Alaric

    Alaric

    — He Was Meant to Kill You at Dawn

    Alaric
    c.ai

    The tower cell smells like cold stone and iron.

    Twelve hours.

    That’s what the bells declared at dusk, twelve hours until sunrise, until the square fills with whispering townsfolk who will pretend they don’t remember how quickly accusations spread when a jealous man’s crops failed. Until they pretend they don’t remember the red-haired farmer who vanished the same night he swore you cursed his fields. Until they pretend they don’t know why an empty grave was lowered into the earth at dawn.

    You sit in the wooden chair bolted to the floor, wrists bound in front of you with thick rope. The torchlight outside the iron-barred window flickers gold against the stone walls, stretching shadows long and thin. The air is cold, but you barely feel it anymore.

    The heavy door creaks open.

    He steps inside.

    Your husband, the town’s executioner.

    The man they trust to swing the blade cleanly. The man they believe cannot be shaken.

    He closes the door behind him slowly, as if even that small sound might break something fragile. His boots echo once. Twice. Then stop.

    He doesn’t look like the executioner tonight. He looks like a man who has been hollowed out.

    Broad shoulders hunched. Massive hands trembling. His jaw tight like he’s been clenching it for hours to keep from breaking apart in front of others. His hair is disheveled, his usually precise posture gone. There are tear tracks down his face he didn’t bother to wipe away before coming to you.

    He crosses the room in three heavy steps.

    Then he sinks. Not onto a chair. Not onto the bench. Onto the floor.
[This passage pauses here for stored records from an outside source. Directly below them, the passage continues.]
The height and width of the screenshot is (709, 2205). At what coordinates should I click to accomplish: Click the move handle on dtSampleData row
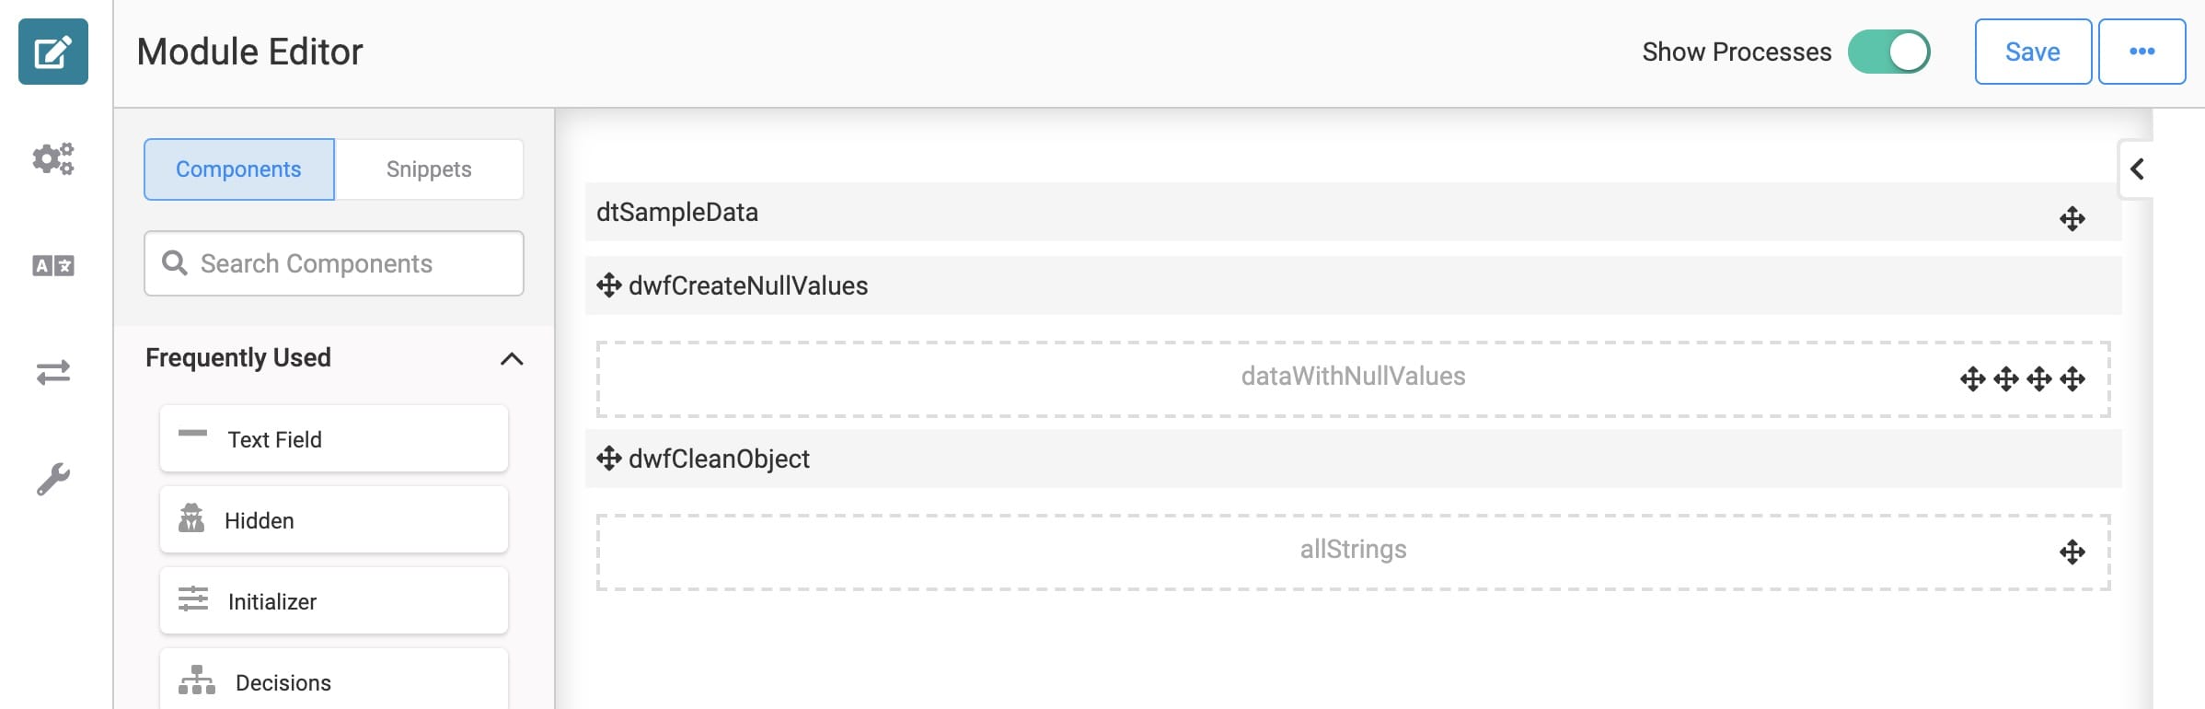click(2072, 219)
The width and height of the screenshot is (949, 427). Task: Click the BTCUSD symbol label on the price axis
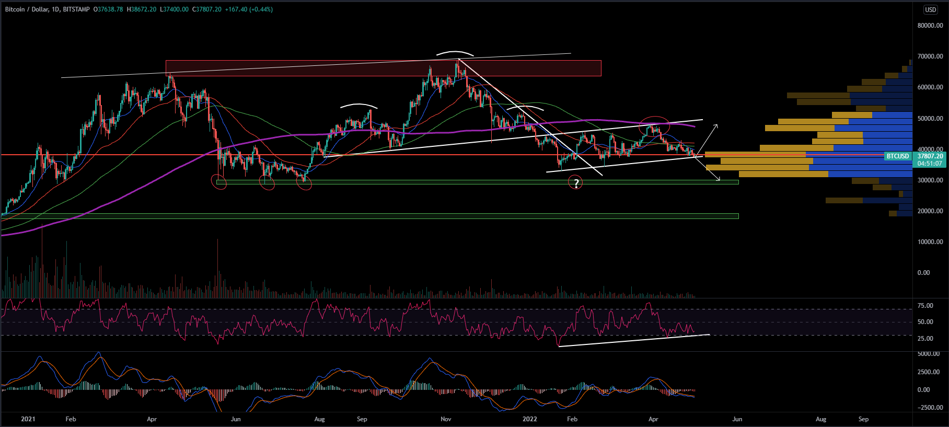(x=898, y=156)
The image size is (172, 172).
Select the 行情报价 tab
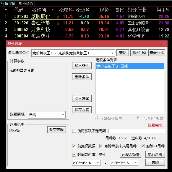point(8,4)
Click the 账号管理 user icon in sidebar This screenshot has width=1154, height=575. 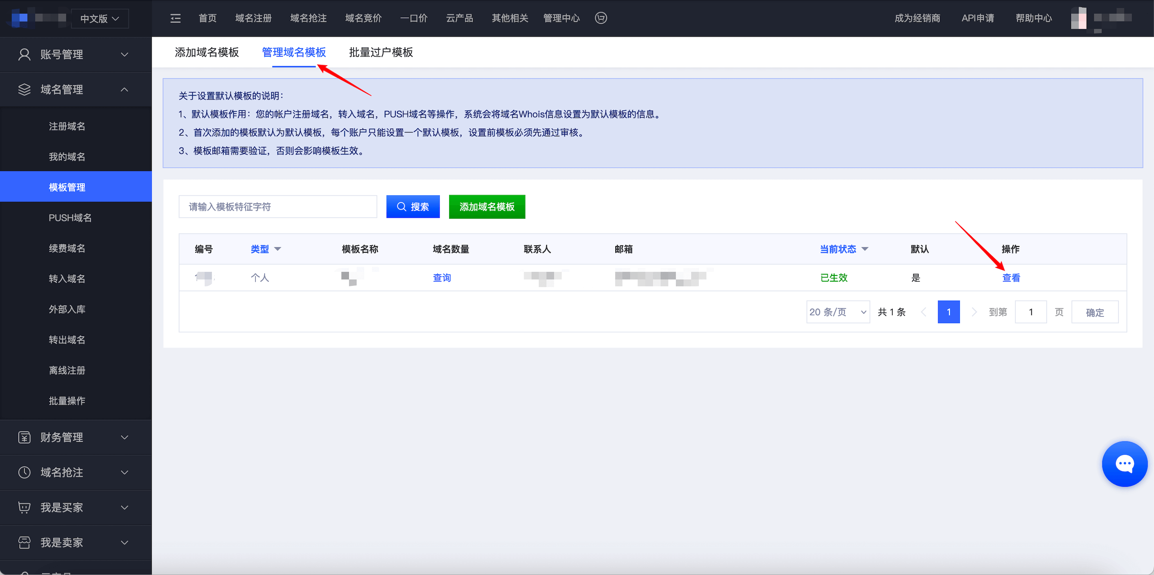pos(24,55)

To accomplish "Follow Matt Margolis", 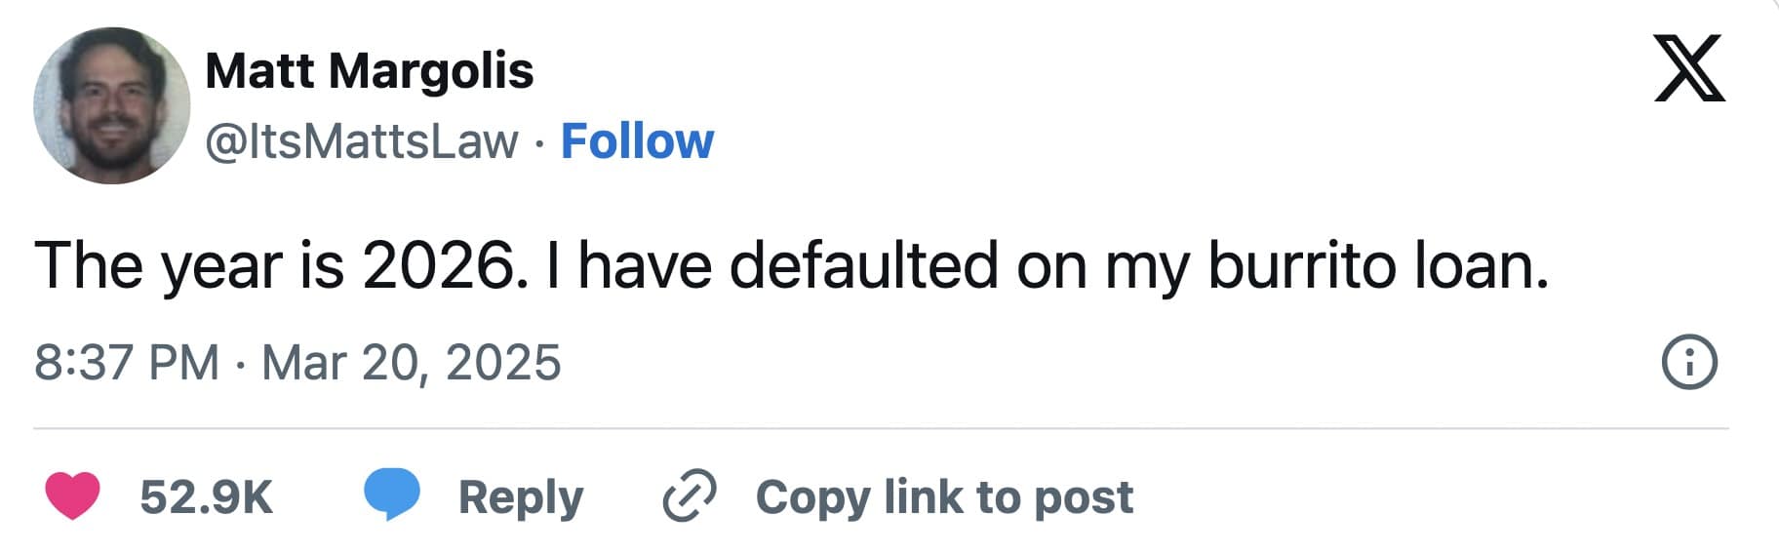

Right at your knees.

    His arms slide around your waist carefully, like you might shatter, and his forehead presses into your lap. His fingers grip at the fabric of your dress as if it’s the only solid thing left in his world.

    And then he breaks. Not quiet tears. Not controlled breathing. Sobs.

    The kind that wrench out of his chest like something is physically tearing inside him. His shoulders shake. His breath stutters. This enormous, feared man, the one who has stood unflinching before screaming criminals, is reduced to a child clinging to the only person who has ever softened him.

    “I begged them,” he chokes out against you. “I told them she is no witch. She is my wife.”

    His grip tightens, almost desperate.

    “They won’t listen. They want someone to blame. They want fear to have a face.”

    Outside the tower, the town is quiet. Too quiet.

    Everyone knows what happened to the red-haired farmer. Everyone knows why no body was ever found. Everyone knows the executioner is capable of far worse than a blade, and yet even that fear wasn’t enough to stop this.

    Because the town needs your heads. And he is the one who takes them.

    He tilts his face up just enough to look at you. His eyes are red, rimmed raw, utterly destroyed. “I am meant to carry out the sentence at dawn,” he whispers. The words hang in the air like a noose.

    His hands tremble where they hold you, strong enough to break bone, yet now shaking like he’s the one condemned. “I have taken hundreds of lives,” he says, voice splintering. “But I cannot-”

    He buries his face back into your lap as another sob wracks through him.

    For the first time in his life, the executioner does not know what to do. And the clock is still ticking.